Subzero: proper fix for assert(Dest->hasReg())
Reverted the hack fix from bb222a10622, and implemented a proper fix.
The fix in TargetX86Base<TraitsType>::lowerCast
(IceTargetLoweringX86BaseImpl.h) was suggested by Jim Stichnoth. The
original problem is that we're trying movd an i32 to an i4i32, and since
the target Variable is long-lived, it may not get a register allocated
for it, and when that happens, we end up tripping the assert in
InstX86Movd::emitIAS() that expects the destination to have been
allocated a register. The solution that Jim suggested, and is
implemented here, is to create a temporary, short-lived, variable to
first movd into, which should guarantee a register target, since
short-lived Variables usually get registers. Then we 'mov' the temporary
register Variable to Dest, which *should* support moving the i4i32
register operand to an i32 memory operand.
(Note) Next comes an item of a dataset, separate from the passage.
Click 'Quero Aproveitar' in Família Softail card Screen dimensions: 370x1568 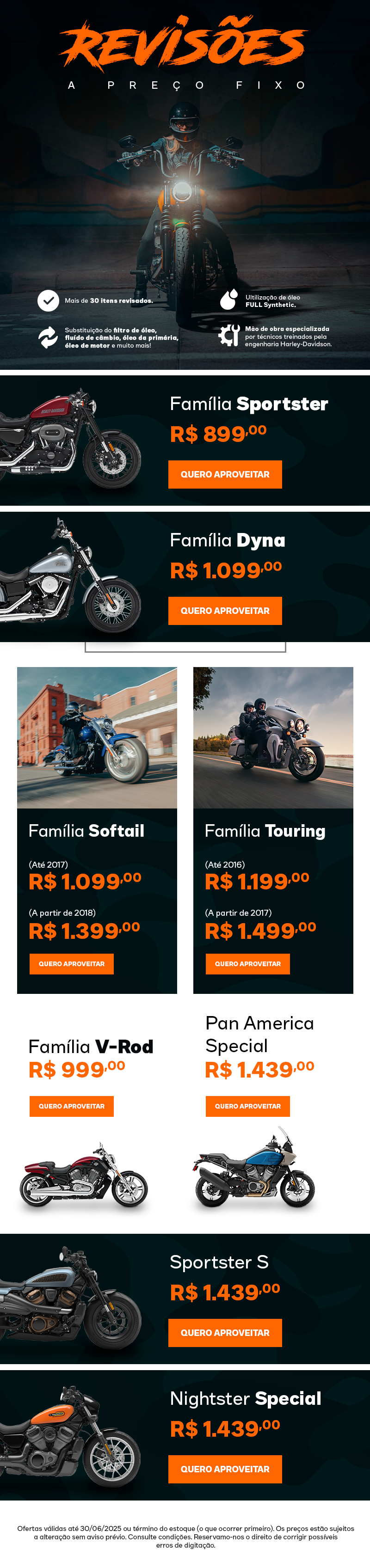pos(72,963)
I said *should* above, because with the above fix, we now trip another
assert in InstX86Mov::emitIAS (Mov, not Movd). The reason being that it
doesn't actually support moving an i4i32 reg -> i32 memory operand. I
added support for this as well (IceInstX86BaseImpl.h). Note that this
assert only tripped when building with Om1 optimization level, since O2
ostensibly optimized out the mov call.
Bug: b/145529686
Change-Id: I3c998a3e308838123cb415fcbf9f277113ac7d28
Reviewed-on: https://swiftshader-review.googlesource.com/c/SwiftShader/+/39068
Kokoro-Presubmit: kokoro <noreply+kokoro@google.com>
Reviewed-by: Nicolas Capens <nicolascapens@google.com>
Tested-by: Antonio Maiorano <amaiorano@google.com>
diff --git a/third_party/subzero/src/IceInstX86Base.h b/third_party/subzero/src/IceInstX86Base.h
index 6c140d7..4c62854 100644
--- a/third_party/subzero/src/IceInstX86Base.h
+++ b/third_party/subzero/src/IceInstX86Base.h
@@ -1249,10 +1249,6 @@
class InstX86Movd : public InstX86BaseUnaryopXmm<InstX86Base::Movd> {
public:
static InstX86Movd *create(Cfg *Func, Variable *Dest, Operand *Src) {
- // TODO(amaiorano): This fixes assert(Dest->hasReg()) in emitIAS when
- // there are no more registers left to allocate. Revisit this and fix it
- // the right way. See b/145529686.
- Dest->setMustHaveReg();
return new (Func->allocate<InstX86Movd>()) InstX86Movd(Func, Dest, Src);
}
diff --git a/third_party/subzero/src/IceInstX86BaseImpl.h b/third_party/subzero/src/IceInstX86BaseImpl.h
index fb9bba0..cf976ac 100644
--- a/third_party/subzero/src/IceInstX86BaseImpl.h
+++ b/third_party/subzero/src/IceInstX86BaseImpl.h
@@ -2314,6 +2314,12 @@
Assembler *Asm = Func->getAssembler<Assembler>();
Asm->movss(SrcTy, StackAddr, Traits::getEncodedXmm(SrcVar->getRegNum()));
return;
+ } else if (isVectorType(SrcTy)) {
+ // Src must be a register
+ const auto *SrcVar = llvm::cast<Variable>(Src);
+ assert(SrcVar->hasReg());
+ Assembler *Asm = Func->getAssembler<Assembler>();
+ Asm->movups(StackAddr, Traits::getEncodedXmm(SrcVar->getRegNum()));
} else {
// Src can be a register or immediate.
assert(isScalarIntegerType(SrcTy));
diff --git a/third_party/subzero/src/IceTargetLoweringX86BaseImpl.h b/third_party/subzero/src/IceTargetLoweringX86BaseImpl.h
index ebb49a5..5c312e1 100644
--- a/third_party/subzero/src/IceTargetLoweringX86BaseImpl.h
+++ b/third_party/subzero/src/IceTargetLoweringX86BaseImpl.h
@@ -3292,7 +3292,10 @@
// use v16i8 vectors.
assert(getFlags().getApplicationBinaryInterface() != ABI_PNaCl &&
"PNaCl only supports real 128-bit vectors");
- _movd(Dest, legalize(Src0, Legal_Reg | Legal_Mem));
+ Operand *Src0RM = legalize(Src0, Legal_Reg | Legal_Mem);
+ Variable *T = makeReg(DestTy);
+ _movd(T, Src0RM);
+ _mov(Dest, T);
} else {
_movp(Dest, legalizeToReg(Src0));
}